Conscient de l’urgence de diversifier l’économie congolaise, Félix Tshisekedi estime dans son récent entretien que miser sur l’agriculture permettra de «résoudre plusieurs problèmes : celui de la malnutrition, de l’emploi, et de la transformation. Parce qu’en transformant, nous développons de l’emploi, de la richesse… Donc nous développons notre économie.» Citant les exemples du thé, du cacao ou du café, le président de la RDC rappelle que sa «politique des 145 territoires (…) vise à accroître» la production de ces denrées alimentaires à haute valeur ajoutée. «C’est dans les territoires que se trouve la richesse», lance encore celui qui martèle, depuis quelques années, son ambition de voir poindre «la revanche du sol sur le sous-sol» congolais.

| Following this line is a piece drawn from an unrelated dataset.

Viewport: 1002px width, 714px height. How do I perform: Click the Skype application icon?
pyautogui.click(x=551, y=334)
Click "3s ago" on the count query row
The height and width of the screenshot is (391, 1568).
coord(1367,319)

Le secteur privé au rendez-vous

Un slogan que pourrait faire sien George Forrest. Depuis plusieurs décennies, l’histoire de cet homme d’affaires belge se confond avec celle de son pays d’adoption, aux soubresauts duquel il a assisté en première ligne. A la tête d’un véritable empire présent tant dans le BTP que dans l’énergie en RDC, l’industriel s’investit à titre personnel dans l’agro-industrie depuis plus de quinze ans. Cultures diverses, élevage – sa holding GoCongo possède 56 000 têtes de bétail –, usine de biscuits… Rien ne semble pouvoir arrêter l’homme d’affaires, selon lequel, tout en respectant les principes du développement durable, «l’agriculture pourrait bientôt dépasser l’exploitation minière en tant qu’industrie dominante en RDC.»

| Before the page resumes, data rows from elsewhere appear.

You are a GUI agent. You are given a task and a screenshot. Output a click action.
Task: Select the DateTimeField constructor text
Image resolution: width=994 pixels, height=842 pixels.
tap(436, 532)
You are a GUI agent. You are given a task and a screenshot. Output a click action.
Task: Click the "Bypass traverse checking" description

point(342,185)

De fait, si le volontarisme public demeure nécessaire pour impulser la nécessaire diversification de l’économie congolaise, le secteur privé est appelé, lui aussi, à jouer un rôle croissant pour atteindre cet objectif. Misant sur le développement des partenariats public-privé, le gouvernement de RDC, par la voix de son ministre de l’Agriculture, a récemment déclaré que «l’État jouera son rôle, il créera les conditions adéquates pour inciter le secteur privé à investir massivement dans l’agriculture.» Une ambition soutenue par de puissants investissements publics : en octobre dernier, les autorités ont annoncé leur intention de miser, en dix ans, pas moins de 6,6 milliards de dollars dans un Programme de transformation de l’agriculture (PTA) visant à stimuler l’investissement privé dans les chaînes de valeur agricoles, dynamiser «l’agribusiness» et développer une agriculture durable et résiliente.

La RDC, futur «grenier» de l’Afrique ?

Dans le même ordre d’idées, la province du Haut-Katanga, où 70 % de la population rurale vit de l’agriculture – et qui concentre aussi certains des plus grands sites miniers du pays –, a adopté au cours de l’été dernier une loi locale protégeant les petits agriculteurs contre les risques d’expropriation par des industriels ou des promoteurs immobiliers. En parallèle, le ministère de l’Agriculture s’est prononcé pour une révision du code agricole afin de favoriser les investissements étrangers dans le secteur. Autant de mesures qui, combinées, devraient permettre, pour Solomane Koné, de la Banque africaine de développement (BAD), à la RDC d’«être le grenier de l’Afrique, l’épicentre de l’industrie agricole continentale et (…) un vivier de prospérité.»